**REQUIRED TASK:**
Reproduce the records below, substituting "Directive" for every occurrence of "Instruction" and changing nothing else.

**PROVIDED RECORDS:**
[start]

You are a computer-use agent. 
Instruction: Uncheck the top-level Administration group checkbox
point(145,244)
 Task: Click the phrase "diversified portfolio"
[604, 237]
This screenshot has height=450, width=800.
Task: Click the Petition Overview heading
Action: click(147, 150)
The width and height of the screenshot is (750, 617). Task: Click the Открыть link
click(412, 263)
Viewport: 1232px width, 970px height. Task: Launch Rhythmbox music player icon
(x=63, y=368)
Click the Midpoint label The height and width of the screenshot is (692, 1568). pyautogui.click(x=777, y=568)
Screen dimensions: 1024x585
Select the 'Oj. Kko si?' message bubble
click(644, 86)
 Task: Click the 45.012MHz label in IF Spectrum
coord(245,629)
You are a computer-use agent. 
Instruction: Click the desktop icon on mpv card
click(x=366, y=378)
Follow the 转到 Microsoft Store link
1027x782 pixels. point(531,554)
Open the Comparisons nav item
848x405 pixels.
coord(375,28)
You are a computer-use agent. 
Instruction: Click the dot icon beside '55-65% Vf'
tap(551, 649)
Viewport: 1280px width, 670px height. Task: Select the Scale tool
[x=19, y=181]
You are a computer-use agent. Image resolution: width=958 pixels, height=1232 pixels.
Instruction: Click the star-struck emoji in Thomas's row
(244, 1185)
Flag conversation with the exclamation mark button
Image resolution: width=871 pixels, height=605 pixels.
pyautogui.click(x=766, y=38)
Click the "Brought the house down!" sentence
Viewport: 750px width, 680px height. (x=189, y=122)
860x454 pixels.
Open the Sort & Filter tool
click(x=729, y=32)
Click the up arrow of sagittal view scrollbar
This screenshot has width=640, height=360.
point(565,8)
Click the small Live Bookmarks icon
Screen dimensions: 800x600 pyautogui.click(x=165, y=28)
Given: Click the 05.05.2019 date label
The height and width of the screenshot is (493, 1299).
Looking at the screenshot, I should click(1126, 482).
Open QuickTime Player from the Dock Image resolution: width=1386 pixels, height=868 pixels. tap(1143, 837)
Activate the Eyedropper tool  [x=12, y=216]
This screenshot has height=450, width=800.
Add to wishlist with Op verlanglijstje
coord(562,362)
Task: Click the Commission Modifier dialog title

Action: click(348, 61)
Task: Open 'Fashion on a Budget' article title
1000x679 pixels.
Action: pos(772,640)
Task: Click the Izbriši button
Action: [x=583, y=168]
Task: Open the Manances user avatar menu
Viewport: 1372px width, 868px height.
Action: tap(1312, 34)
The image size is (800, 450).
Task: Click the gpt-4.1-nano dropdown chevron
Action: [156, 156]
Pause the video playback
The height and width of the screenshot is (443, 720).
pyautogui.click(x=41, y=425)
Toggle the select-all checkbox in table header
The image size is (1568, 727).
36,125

[end]

**SOLUTION FOR THIS EXERCISE:**
You are a computer-use agent. 
Directive: Uncheck the top-level Administration group checkbox
point(145,244)
 Task: Click the phrase "diversified portfolio"
[604, 237]
This screenshot has height=450, width=800.
Task: Click the Petition Overview heading
Action: click(147, 150)
The width and height of the screenshot is (750, 617). Task: Click the Открыть link
click(412, 263)
Viewport: 1232px width, 970px height. Task: Launch Rhythmbox music player icon
(x=63, y=368)
Click the Midpoint label The height and width of the screenshot is (692, 1568). pyautogui.click(x=777, y=568)
Screen dimensions: 1024x585
Select the 'Oj. Kko si?' message bubble
click(644, 86)
 Task: Click the 45.012MHz label in IF Spectrum
coord(245,629)
You are a computer-use agent. 
Directive: Click the desktop icon on mpv card
click(x=366, y=378)
Follow the 转到 Microsoft Store link
1027x782 pixels. point(531,554)
Open the Comparisons nav item
848x405 pixels.
coord(375,28)
You are a computer-use agent. 
Directive: Click the dot icon beside '55-65% Vf'
tap(551, 649)
Viewport: 1280px width, 670px height. Task: Select the Scale tool
[x=19, y=181]
You are a computer-use agent. Image resolution: width=958 pixels, height=1232 pixels.
Directive: Click the star-struck emoji in Thomas's row
(244, 1185)
Flag conversation with the exclamation mark button
Image resolution: width=871 pixels, height=605 pixels.
pyautogui.click(x=766, y=38)
Click the "Brought the house down!" sentence
Viewport: 750px width, 680px height. (x=189, y=122)
860x454 pixels.
Open the Sort & Filter tool
click(x=729, y=32)
Click the up arrow of sagittal view scrollbar
This screenshot has width=640, height=360.
point(565,8)
Click the small Live Bookmarks icon
Screen dimensions: 800x600 pyautogui.click(x=165, y=28)
Given: Click the 05.05.2019 date label
The height and width of the screenshot is (493, 1299).
Looking at the screenshot, I should click(1126, 482).
Open QuickTime Player from the Dock Image resolution: width=1386 pixels, height=868 pixels. tap(1143, 837)
Activate the Eyedropper tool  [x=12, y=216]
This screenshot has height=450, width=800.
Add to wishlist with Op verlanglijstje
coord(562,362)
Task: Click the Commission Modifier dialog title

Action: click(348, 61)
Task: Open 'Fashion on a Budget' article title
1000x679 pixels.
Action: pos(772,640)
Task: Click the Izbriši button
Action: [x=583, y=168]
Task: Open the Manances user avatar menu
Viewport: 1372px width, 868px height.
Action: tap(1312, 34)
The image size is (800, 450).
Task: Click the gpt-4.1-nano dropdown chevron
Action: [156, 156]
Pause the video playback
The height and width of the screenshot is (443, 720).
pyautogui.click(x=41, y=425)
Toggle the select-all checkbox in table header
The image size is (1568, 727).
36,125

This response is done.